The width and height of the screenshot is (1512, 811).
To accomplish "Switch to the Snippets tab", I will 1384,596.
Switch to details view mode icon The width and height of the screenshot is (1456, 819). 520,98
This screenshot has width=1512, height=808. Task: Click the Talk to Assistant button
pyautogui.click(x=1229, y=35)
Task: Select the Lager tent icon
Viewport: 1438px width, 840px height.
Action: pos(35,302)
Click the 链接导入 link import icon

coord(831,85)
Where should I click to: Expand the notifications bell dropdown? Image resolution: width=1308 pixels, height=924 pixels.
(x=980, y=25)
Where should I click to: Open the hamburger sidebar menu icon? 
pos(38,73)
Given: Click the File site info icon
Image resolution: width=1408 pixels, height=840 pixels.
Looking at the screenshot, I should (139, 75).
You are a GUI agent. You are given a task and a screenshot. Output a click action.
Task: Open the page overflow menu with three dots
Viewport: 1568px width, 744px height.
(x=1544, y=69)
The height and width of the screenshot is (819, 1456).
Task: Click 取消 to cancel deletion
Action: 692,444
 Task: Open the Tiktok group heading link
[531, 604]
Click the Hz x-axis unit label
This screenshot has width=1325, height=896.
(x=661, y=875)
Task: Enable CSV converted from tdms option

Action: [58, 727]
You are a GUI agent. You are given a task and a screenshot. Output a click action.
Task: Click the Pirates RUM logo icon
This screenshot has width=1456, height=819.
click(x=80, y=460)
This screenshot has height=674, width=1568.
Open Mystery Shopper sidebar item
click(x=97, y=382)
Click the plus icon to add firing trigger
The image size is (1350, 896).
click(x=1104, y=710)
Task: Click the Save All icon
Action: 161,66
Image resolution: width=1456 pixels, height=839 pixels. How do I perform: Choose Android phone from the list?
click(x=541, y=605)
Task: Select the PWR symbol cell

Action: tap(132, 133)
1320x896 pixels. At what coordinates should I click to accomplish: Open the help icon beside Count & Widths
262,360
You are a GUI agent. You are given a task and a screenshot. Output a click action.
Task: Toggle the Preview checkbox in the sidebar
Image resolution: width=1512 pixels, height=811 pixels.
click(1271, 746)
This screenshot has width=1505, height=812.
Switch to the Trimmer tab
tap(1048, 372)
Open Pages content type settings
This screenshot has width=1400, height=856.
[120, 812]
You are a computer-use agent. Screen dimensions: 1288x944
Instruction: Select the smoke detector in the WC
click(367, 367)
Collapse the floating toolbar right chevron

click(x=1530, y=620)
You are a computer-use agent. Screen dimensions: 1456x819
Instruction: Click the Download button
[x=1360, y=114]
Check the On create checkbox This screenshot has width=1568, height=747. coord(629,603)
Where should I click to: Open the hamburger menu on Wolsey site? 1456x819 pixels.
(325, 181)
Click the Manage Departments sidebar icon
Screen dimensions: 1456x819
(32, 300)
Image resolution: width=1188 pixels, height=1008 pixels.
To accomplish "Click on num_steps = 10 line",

**TO DO**
Give back exactly the lines of the listing above that run from the line with "Task: Select the PWR symbol cell" to the line with "You are a computer-use agent. Screen dimensions: 1456x819", inclusive.

**OUTPUT FOR THIS TASK**
Task: Select the PWR symbol cell

Action: tap(132, 133)
1320x896 pixels. At what coordinates should I click to accomplish: Open the help icon beside Count & Widths
262,360
You are a GUI agent. You are given a task and a screenshot. Output a click action.
Task: Toggle the Preview checkbox in the sidebar
Image resolution: width=1512 pixels, height=811 pixels.
click(1271, 746)
This screenshot has width=1505, height=812.
Switch to the Trimmer tab
tap(1048, 372)
Open Pages content type settings
This screenshot has width=1400, height=856.
[120, 812]
You are a computer-use agent. Screen dimensions: 1288x944
Instruction: Select the smoke detector in the WC
click(367, 367)
Collapse the floating toolbar right chevron

click(x=1530, y=620)
You are a computer-use agent. Screen dimensions: 1456x819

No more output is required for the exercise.